__Passage to read__
== == ==

The mental model of software 2.0 is a bit of a meme, but I think there is a lot of truth in there. The rules you would need to write to solve, for example, a relatively simple computer vision classification task, could be super complicated. Going back to my domain experts should use ml point: I think that there are places where ml could be used as a “tool” in a glam setting in a much more mundane way for much more modest things. The actual coding ability level is potentially lower for this than creating complex rules-based approaches to the same task.
What are other people doing?
This should be an obvious one and ideally this will become more feasible as GLAMS get better at collaborating on sharing code/data (particularly labelled training data).
An interesting point here about how to find out what others are doing. I think GLAMs are good at shouting about ML stuff at the moment because it’s super trendy. Still, there might be a lack of shouting about unsuccessful projects that others could learn from and/or shouting about more boring applications of ml that might be high impact but are not as obviously glamorous (pardon the pun).
What drives the feasibility of a project?
- how much data do you need?
- how stable is the data - if data updates in the real world all the time this will need to be replicated in the training data. This might be an argument for starting with more contained ’collections’ even if these collections are slightly arbitrary.
- how secure does the data need to be. Copyright might be a challenge. GLAMs should push Text and Data Mining Exemptions more forcefully for machine learning projects
- how costly are wrong predictions? This obviously depends on the problem, but it might be an argument for starting with “staff facing” or “stand alone” projects where there is either more human checking involved or the system’s limitations can be made more explicit.
- how frequently does the system need to be correct to be useful?
- ethical implications of the model’s accuracy - what is the harm of a model getting things wrong. Particularly important if the accuracy is not evenly distributed. For example, using Named Entity Recognition across a multi-language dataset with accuracy much higher for English compared to other results.
- pushing up accuracy tends to push up project costs because of more training data required, better label quality.
Feasibility of the method
- What is still hard for ML? One rule of thumb suggested for what is possible with ml given:
“Pretty much anything that a normal (sic) person can do in <1 sec, we can now automate with ai”
Leaving aside the loaded “normal person” this rule doesn’t seem to work in many cases, as is pointed out in the lecture. There are a bunch of things that are easy for many people to do but aren’t easy at all for an ML system. Jokes, sarcasm etc. are all challenigng for ml.
- Pure unsupervised learning difficult
- Reinforcement learning (outside of academia)
How to run a feasibility assessment?
- Are you sure you need ML at all? Many problems can still be solved with regex…
- Put in work up-front to define success criteria with all of the stakeholders: think this one is super important. It could be tempting to be a bit hazy on this and make the success criteria “we did a cool ml project”. This might be okay if the output is a paper/blog post but probably not if you’re going to deploy something into ’production’
- Consider the ethics: consider what weird/bad results commercial black box APIs might give with heritage data. Consider whether you are pilling onto existing biases in your collection. Some of the labels/metadata GALMS use/have used is shitty, so maybe don’t aim to get ml to produce even more of these…
- Do a literature review
- Try to rapidly build a labelled benchmark dataset
- build a minimal product to see if the problem seems viable (not using ml)

== == ==

__Source data__

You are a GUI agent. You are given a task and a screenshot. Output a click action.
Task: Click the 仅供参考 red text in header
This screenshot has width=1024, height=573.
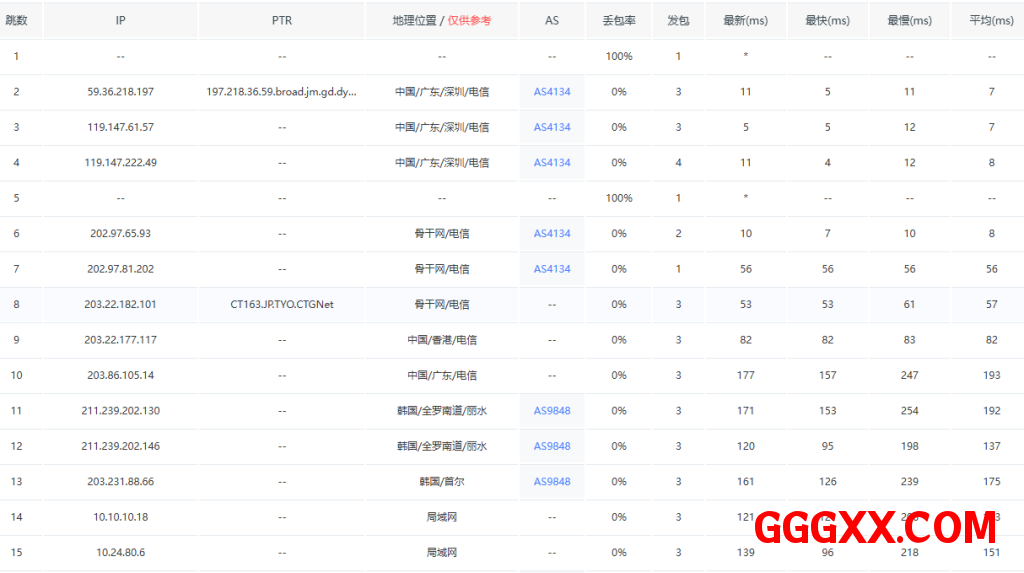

== == ==

__Instruction 1__
List every step that the ML feasibility notes give under the heading "How to run a feasibility assessment?"
__Instruction 2__
Output the ML feasibility notes from "An interesting point" to "are slightly arbitrary.", keeping the wording unchanged.
__Instruction 3__
In the ML feasibility notes, what example is given of a model whose accuracy is not evenly distributed?

__Reply 1__
- Check whether you need ML at all
- Define success criteria with all of the stakeholders up front
- Consider the ethics
- Do a literature review
- Rapidly build a labelled benchmark dataset
- Build a minimal product, without ML, to see whether the problem seems viable

__Reply 2__
An interesting point here about how to find out what others are doing. I think GLAMs are good at shouting about ML stuff at the moment because it’s super trendy. Still, there might be a lack of shouting about unsuccessful projects that others could learn from and/or shouting about more boring applications of ml that might be high impact but are not as obviously glamorous (pardon the pun).
What drives the feasibility of a project?
- how much data do you need?
- how stable is the data - if data updates in the real world all the time this will need to be replicated in the training data. This might be an argument for starting with more contained ’collections’ even if these collections are slightly arbitrary.

__Reply 3__
Named Entity Recognition across a multi-language dataset, with much higher accuracy for English than for other results.